Rafael Gomez films outside a Miami-Dade County School Board meeting.
Rafael Gomez films outside a Miami-Dade County School Board meeting. Screenshot via YouTube
Last month, police-filming provocateur Rafael Antonio Gomez recorded his interaction with Miami law enforcement deteriorate — as it often does — into a questionable detainment, sophomoric name-calling, and Gomez giving police a firm middle finger on camera.

The incident starts off innocuously, with Gomez and his partner Joey Lopez approaching a City of Miami patrol officer parked in his police vehicle near 47th Avenue and NW 7th Street. Gomez AKA Ragomonkey tells the officer, a stout, wide-eyed man with a shiny shaven head, "You're blocking traffic sir." Not amused, the officer demands to see the duo's IDs before slapping handcuffs on them and placing them in the back of his patrol vehicle.

After Gomez and Lopez are released, they question the officer about why they were detained, prompting him to quip, "Because I wanted to. Thank you." Gomez flips off the policeman and calls him "Uncle Fester," a reference to the barrel-shaped, hunched-over bald character from the Addams Family. When he accuses the officer of breaking his phone, the policeman responds by imitating a crying baby.
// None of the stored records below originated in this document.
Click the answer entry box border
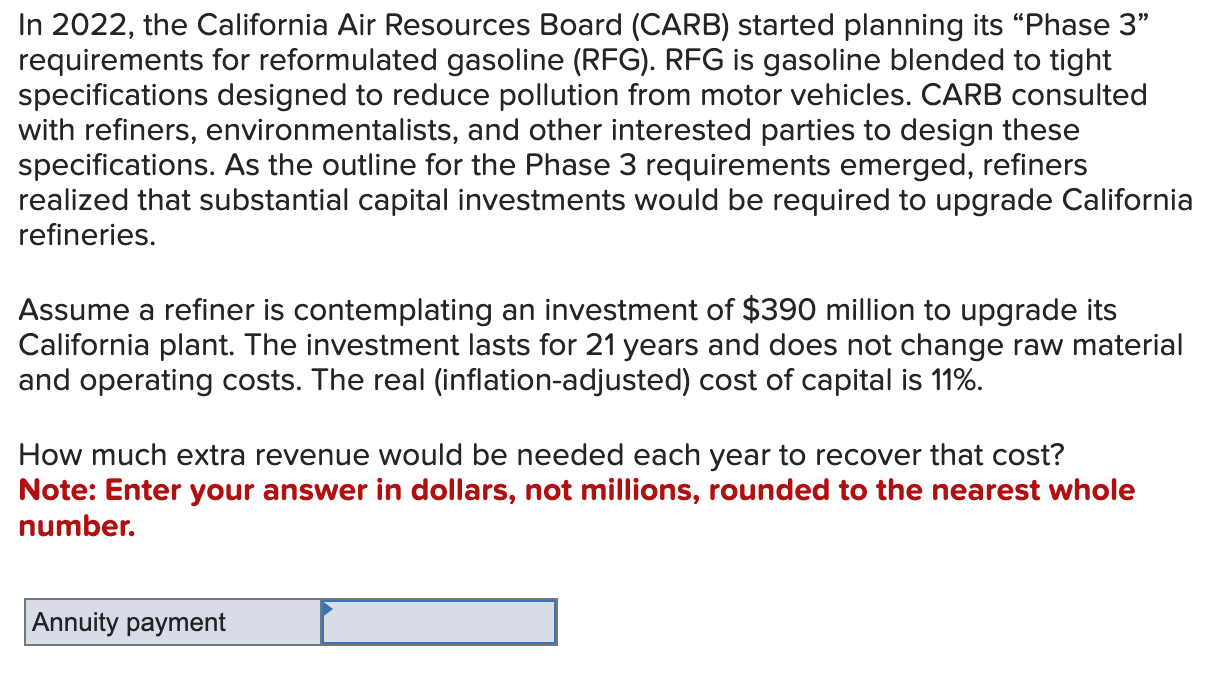Image resolution: width=1222 pixels, height=690 pixels. coord(438,601)
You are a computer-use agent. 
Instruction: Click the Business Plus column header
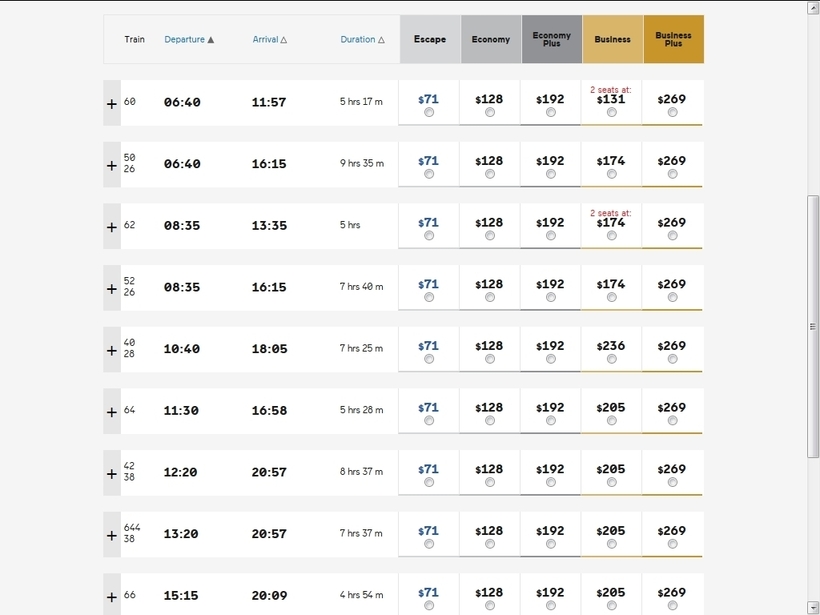click(x=674, y=39)
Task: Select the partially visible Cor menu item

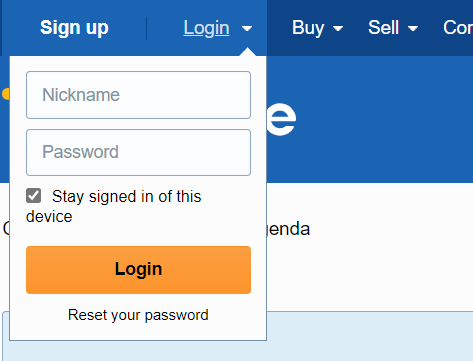Action: (x=458, y=28)
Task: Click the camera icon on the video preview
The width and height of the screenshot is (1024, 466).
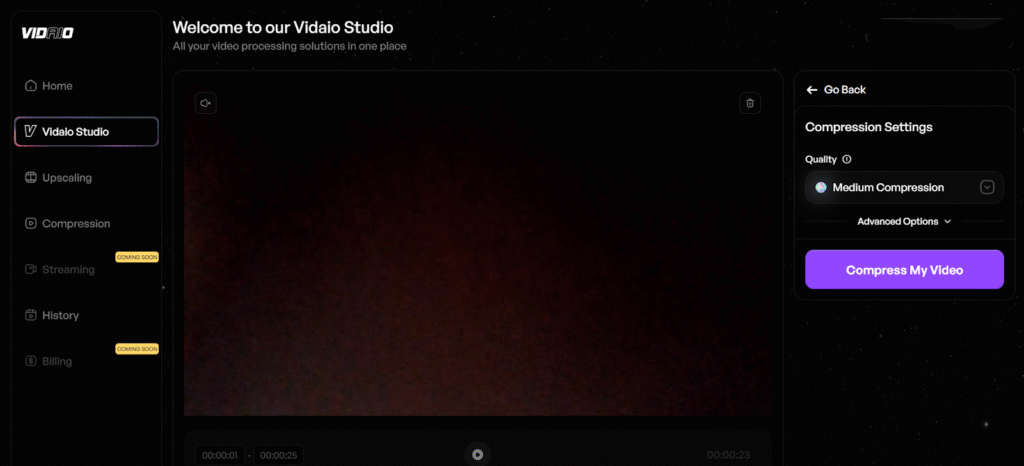Action: (x=205, y=103)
Gomez and Lopez describe themselves as "Miami government accountability activists."

Their footage of the incident, entitled "Unhinged Cop Goes Hands On and Demands ID," adds to an ever-growing catalogue of videos on their social media channels, where they showcase their testy interactions with Miami-area police from various agencies.

The effort is part of the popular First Amendment auditing community, which aims to record police officers and other government employees while testing their knowledge of constitutional rights. Videos of the encounters wind up on YouTube or Tik Tok with titles like "Silly Cop Doesn't Respect the First Amendment" or "Cops Get Educated."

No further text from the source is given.